Assigned task — Give back exactly the lines from the line that contains "Task: Tap the Increase button" to the last line of the listing below, inclusive, and no others.

BEGIN Records shown

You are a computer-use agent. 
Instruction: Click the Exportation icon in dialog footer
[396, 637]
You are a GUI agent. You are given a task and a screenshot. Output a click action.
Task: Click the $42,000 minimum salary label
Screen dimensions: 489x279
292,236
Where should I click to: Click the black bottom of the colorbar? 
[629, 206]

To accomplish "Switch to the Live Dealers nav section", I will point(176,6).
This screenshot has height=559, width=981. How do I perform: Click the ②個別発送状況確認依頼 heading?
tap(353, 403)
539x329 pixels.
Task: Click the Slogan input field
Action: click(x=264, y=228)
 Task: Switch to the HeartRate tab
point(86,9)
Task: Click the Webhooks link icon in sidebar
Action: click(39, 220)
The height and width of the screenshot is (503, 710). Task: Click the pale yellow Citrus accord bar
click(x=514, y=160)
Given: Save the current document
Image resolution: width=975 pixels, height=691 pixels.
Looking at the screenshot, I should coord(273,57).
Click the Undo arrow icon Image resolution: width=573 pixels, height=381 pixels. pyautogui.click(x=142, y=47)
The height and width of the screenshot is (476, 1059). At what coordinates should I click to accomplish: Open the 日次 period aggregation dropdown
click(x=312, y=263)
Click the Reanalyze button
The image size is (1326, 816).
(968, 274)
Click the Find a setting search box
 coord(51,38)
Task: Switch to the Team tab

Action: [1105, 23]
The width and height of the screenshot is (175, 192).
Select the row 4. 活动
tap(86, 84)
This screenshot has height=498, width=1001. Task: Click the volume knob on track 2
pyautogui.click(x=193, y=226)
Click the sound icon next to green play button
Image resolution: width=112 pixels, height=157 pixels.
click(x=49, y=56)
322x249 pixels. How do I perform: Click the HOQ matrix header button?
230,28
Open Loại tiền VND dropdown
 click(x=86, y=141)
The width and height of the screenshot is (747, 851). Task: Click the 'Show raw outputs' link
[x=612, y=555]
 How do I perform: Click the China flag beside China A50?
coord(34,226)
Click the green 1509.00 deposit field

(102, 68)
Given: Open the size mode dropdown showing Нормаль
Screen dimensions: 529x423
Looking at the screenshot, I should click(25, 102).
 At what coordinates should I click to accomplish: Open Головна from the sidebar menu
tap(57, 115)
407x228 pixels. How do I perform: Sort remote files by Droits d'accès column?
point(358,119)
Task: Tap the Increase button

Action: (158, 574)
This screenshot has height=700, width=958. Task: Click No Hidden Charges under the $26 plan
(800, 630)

END Records shown

Written solution —
Task: Tap the Increase button

Action: (158, 574)
This screenshot has height=700, width=958. Task: Click No Hidden Charges under the $26 plan
(800, 630)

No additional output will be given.